Task data below:
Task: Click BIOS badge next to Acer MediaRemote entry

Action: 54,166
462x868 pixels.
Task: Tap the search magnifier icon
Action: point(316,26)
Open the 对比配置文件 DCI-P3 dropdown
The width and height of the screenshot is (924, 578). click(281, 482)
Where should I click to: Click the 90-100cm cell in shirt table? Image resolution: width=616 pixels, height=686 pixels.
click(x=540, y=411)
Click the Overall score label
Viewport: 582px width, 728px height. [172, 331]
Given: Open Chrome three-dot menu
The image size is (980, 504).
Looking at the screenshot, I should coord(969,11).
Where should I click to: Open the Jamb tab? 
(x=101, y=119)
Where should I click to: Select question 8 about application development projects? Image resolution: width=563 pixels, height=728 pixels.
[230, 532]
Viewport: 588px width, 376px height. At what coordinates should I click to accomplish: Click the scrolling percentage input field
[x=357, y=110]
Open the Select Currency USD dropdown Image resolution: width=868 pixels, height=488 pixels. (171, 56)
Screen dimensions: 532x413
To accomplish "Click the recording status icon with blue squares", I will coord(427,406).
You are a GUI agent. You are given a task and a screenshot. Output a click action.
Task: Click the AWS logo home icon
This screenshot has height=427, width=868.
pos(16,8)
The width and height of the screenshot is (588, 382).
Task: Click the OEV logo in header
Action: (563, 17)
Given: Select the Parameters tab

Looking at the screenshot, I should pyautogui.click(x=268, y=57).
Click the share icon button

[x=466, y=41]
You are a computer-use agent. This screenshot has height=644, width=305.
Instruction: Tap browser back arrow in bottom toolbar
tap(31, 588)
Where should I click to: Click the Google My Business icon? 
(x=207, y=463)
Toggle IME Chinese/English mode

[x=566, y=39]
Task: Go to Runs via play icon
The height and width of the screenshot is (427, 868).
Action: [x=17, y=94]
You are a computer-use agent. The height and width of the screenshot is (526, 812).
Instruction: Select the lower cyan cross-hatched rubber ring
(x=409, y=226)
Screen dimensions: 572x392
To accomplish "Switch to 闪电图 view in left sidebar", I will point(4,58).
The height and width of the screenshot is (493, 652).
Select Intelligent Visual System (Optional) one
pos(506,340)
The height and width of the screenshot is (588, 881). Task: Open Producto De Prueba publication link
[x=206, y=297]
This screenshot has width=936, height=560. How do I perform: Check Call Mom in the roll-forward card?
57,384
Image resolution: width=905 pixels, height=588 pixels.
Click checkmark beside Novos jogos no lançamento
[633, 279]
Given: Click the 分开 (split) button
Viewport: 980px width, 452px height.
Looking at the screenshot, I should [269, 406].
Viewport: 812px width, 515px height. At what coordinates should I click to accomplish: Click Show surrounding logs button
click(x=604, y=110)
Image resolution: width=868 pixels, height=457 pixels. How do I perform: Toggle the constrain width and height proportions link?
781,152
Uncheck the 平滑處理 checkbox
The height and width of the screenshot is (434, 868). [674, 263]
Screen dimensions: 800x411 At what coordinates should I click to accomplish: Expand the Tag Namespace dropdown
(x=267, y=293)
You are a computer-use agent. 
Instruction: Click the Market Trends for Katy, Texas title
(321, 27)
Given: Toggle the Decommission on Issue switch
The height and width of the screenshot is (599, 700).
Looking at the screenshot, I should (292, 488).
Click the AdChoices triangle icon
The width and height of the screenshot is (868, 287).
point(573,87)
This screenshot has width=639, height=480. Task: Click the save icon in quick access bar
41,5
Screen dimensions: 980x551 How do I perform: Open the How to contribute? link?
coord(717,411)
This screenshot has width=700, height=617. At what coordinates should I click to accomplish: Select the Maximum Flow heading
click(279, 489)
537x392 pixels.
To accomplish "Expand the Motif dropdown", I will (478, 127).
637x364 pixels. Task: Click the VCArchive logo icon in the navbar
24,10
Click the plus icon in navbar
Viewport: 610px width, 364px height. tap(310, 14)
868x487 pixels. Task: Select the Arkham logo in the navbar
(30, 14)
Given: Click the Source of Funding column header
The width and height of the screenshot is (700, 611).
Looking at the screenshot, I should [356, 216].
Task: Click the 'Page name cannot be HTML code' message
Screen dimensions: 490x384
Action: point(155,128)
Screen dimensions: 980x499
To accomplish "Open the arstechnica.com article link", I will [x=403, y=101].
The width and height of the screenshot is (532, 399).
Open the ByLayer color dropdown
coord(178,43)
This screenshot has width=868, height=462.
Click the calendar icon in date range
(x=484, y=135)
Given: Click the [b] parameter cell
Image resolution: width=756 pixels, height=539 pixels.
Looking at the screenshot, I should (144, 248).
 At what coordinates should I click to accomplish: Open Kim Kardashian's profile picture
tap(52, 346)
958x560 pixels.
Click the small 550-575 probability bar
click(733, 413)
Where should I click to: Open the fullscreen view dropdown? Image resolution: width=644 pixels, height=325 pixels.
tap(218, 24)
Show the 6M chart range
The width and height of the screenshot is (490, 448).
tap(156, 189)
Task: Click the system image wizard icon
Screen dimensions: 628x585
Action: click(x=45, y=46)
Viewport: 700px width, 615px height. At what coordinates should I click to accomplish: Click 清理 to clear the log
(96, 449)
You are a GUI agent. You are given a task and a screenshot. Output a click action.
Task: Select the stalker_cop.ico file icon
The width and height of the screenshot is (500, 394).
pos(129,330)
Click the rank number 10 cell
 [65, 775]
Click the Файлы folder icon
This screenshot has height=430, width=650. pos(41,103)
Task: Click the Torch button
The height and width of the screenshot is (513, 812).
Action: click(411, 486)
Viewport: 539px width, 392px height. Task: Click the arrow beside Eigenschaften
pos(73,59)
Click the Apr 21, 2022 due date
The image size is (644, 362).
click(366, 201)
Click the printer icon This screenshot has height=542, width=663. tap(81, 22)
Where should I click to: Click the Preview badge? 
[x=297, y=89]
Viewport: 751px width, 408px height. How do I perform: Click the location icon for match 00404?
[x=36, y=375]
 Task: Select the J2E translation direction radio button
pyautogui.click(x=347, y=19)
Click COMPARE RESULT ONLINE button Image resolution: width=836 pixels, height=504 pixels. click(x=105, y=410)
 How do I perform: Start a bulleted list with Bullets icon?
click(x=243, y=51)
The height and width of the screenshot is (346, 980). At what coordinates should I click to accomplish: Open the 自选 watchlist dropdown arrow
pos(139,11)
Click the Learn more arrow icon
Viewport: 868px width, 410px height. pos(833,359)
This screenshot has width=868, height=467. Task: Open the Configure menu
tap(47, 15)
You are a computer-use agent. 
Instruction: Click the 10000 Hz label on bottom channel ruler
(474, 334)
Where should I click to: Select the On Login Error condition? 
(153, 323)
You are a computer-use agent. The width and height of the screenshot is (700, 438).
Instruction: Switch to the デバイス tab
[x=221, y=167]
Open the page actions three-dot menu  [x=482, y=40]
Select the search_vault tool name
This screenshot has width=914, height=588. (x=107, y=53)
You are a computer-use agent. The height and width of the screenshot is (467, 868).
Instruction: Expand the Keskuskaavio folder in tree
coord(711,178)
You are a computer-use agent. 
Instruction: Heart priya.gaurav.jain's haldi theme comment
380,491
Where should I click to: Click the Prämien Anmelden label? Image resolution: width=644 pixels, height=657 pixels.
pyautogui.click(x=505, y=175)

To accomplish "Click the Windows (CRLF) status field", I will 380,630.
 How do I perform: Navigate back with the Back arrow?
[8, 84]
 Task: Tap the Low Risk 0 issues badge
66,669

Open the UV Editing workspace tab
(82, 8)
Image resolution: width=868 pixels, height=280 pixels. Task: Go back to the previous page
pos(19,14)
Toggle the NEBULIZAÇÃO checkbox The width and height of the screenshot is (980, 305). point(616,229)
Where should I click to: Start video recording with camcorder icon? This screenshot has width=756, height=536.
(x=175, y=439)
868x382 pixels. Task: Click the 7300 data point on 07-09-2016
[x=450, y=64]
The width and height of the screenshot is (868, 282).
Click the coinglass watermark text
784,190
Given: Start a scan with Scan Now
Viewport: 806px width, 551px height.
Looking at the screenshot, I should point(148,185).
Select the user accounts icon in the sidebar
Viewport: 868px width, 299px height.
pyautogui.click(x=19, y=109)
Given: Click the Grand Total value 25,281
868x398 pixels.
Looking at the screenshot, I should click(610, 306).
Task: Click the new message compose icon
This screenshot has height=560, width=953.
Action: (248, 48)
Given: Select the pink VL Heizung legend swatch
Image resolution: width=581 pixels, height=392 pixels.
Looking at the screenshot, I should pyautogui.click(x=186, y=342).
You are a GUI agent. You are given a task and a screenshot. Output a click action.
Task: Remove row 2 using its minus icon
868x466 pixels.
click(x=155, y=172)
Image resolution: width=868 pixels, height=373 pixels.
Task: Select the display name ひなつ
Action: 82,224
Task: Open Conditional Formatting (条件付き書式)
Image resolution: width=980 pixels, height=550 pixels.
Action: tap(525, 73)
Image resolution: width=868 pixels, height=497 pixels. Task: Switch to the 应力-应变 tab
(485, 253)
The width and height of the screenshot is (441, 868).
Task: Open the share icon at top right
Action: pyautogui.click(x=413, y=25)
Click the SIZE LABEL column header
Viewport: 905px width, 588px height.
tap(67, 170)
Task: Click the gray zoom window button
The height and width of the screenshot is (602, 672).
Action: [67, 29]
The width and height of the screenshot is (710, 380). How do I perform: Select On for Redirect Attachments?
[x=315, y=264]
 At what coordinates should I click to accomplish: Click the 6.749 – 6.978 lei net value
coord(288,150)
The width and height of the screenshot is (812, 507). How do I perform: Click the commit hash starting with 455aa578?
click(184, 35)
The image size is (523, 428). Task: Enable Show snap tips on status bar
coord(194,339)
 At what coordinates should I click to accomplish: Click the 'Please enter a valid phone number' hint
End of Task data.
> [What is expected]: All lines from the line containing "Image resolution: width=980" through the last line of the data are to be repeated exactly; no other line belongs in the answer.

> [Response area]:
Image resolution: width=980 pixels, height=550 pixels.
Action: tap(525, 73)
Image resolution: width=868 pixels, height=497 pixels. Task: Switch to the 应力-应变 tab
(485, 253)
The width and height of the screenshot is (441, 868).
Task: Open the share icon at top right
Action: pyautogui.click(x=413, y=25)
Click the SIZE LABEL column header
Viewport: 905px width, 588px height.
tap(67, 170)
Task: Click the gray zoom window button
The height and width of the screenshot is (602, 672).
Action: [67, 29]
The width and height of the screenshot is (710, 380). How do I perform: Select On for Redirect Attachments?
[x=315, y=264]
 At what coordinates should I click to accomplish: Click the 6.749 – 6.978 lei net value
coord(288,150)
The width and height of the screenshot is (812, 507). How do I perform: Click the commit hash starting with 455aa578?
click(184, 35)
The image size is (523, 428). Task: Enable Show snap tips on status bar
coord(194,339)
 At what coordinates should I click to accomplish: Click the 'Please enter a valid phone number' hint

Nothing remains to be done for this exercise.